**Directive:**
Rewrite the stretch of the listing from the line containing "Click the ETF symbol logo icon" through the line containing "coord(11,8)", putting "emblem" in place of "logo" and keeping everything else the same. Leave the pictures out.

**Available data:**
· · ·
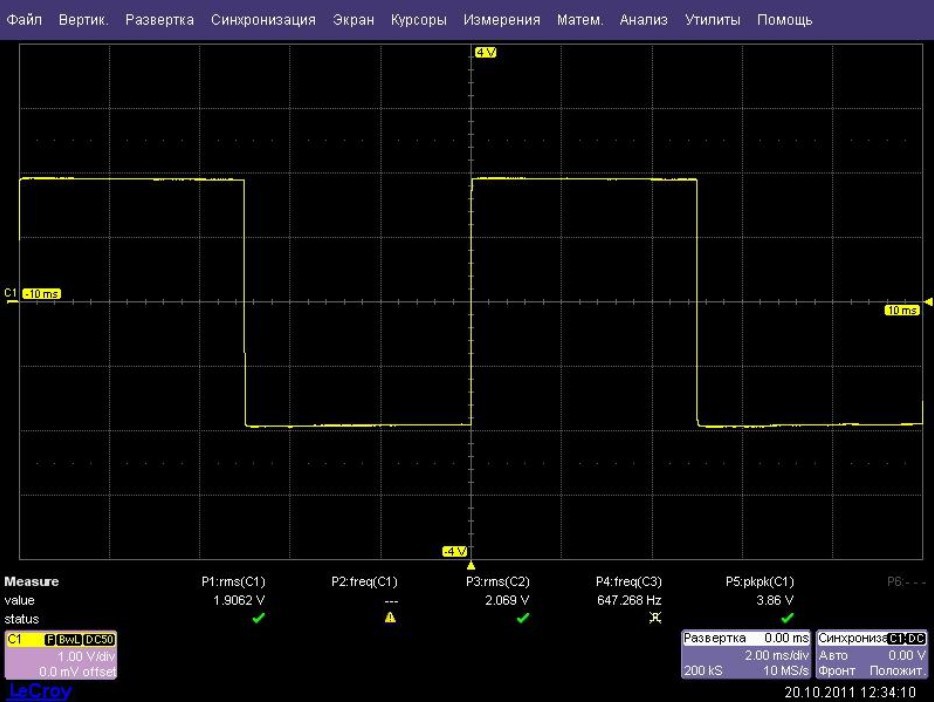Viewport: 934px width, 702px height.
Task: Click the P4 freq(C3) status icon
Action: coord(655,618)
· · ·
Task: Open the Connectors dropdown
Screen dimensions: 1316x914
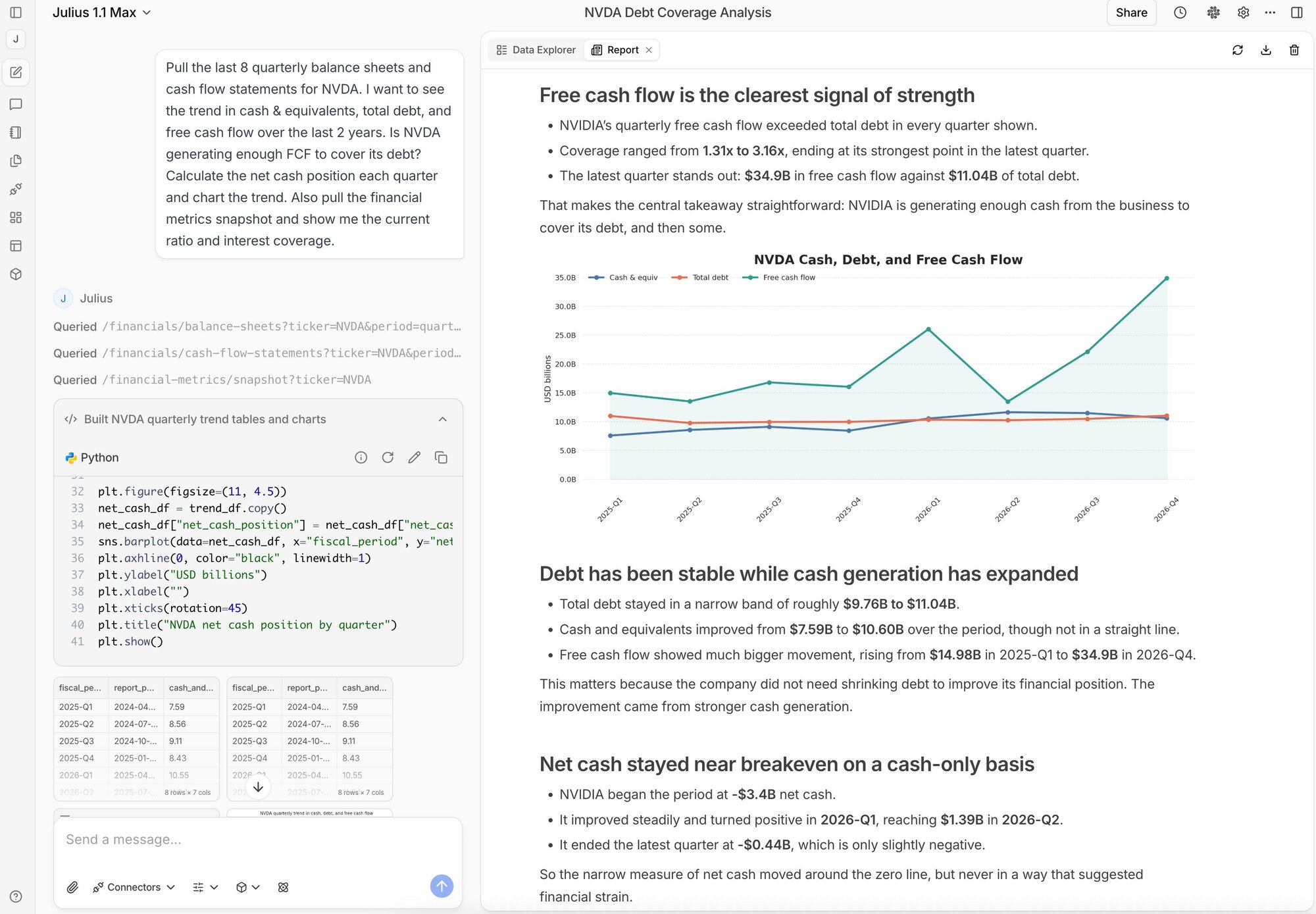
· · ·
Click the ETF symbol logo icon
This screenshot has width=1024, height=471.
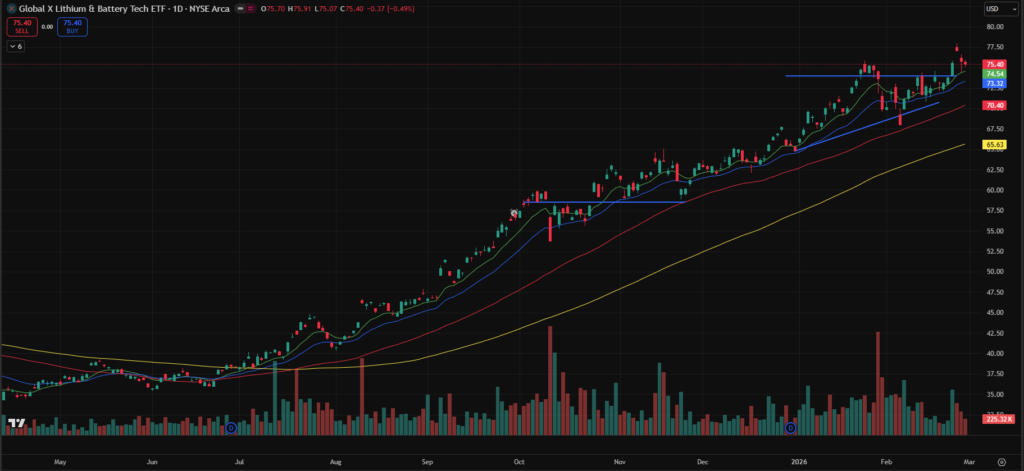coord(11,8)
· · ·
**Result:**
Click the ETF symbol emblem icon
This screenshot has width=1024, height=471.
coord(11,8)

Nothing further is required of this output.